Where the word "computer" occurs in a line of the data, return the whole line.

[[ Given records open ]]

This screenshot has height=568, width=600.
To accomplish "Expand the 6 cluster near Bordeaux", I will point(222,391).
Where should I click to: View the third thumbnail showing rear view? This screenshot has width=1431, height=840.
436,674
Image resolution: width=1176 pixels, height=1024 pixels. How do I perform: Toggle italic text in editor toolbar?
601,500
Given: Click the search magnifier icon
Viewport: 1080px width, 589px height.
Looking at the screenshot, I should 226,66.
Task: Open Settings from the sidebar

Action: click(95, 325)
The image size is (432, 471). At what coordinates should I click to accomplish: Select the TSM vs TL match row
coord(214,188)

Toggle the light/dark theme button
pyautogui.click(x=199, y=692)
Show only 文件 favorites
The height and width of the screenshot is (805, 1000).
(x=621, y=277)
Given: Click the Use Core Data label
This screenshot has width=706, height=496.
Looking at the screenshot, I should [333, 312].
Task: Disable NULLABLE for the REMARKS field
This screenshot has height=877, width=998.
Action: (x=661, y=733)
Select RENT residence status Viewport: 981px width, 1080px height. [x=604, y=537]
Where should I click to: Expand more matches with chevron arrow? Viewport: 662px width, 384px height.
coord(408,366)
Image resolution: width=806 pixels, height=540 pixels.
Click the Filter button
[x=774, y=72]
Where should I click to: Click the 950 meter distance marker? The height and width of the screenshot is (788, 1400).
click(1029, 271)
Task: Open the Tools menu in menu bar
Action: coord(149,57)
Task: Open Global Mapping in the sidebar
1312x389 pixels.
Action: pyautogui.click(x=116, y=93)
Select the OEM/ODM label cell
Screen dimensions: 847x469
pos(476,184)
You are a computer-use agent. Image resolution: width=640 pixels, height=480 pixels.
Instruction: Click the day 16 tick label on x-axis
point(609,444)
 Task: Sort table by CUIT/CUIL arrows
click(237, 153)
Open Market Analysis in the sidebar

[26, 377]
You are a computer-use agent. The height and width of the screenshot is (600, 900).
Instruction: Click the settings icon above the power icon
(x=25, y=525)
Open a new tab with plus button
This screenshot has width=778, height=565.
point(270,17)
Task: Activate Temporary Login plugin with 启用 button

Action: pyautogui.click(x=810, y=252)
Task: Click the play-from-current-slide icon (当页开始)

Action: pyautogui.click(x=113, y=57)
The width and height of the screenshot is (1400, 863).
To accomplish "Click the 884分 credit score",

[[ Given records closed ]]

§ Answer box:
You are a computer-use agent. Image resolution: width=640 pixels, height=480 pixels.
You are a computer-use agent. The height and width of the screenshot is (600, 900).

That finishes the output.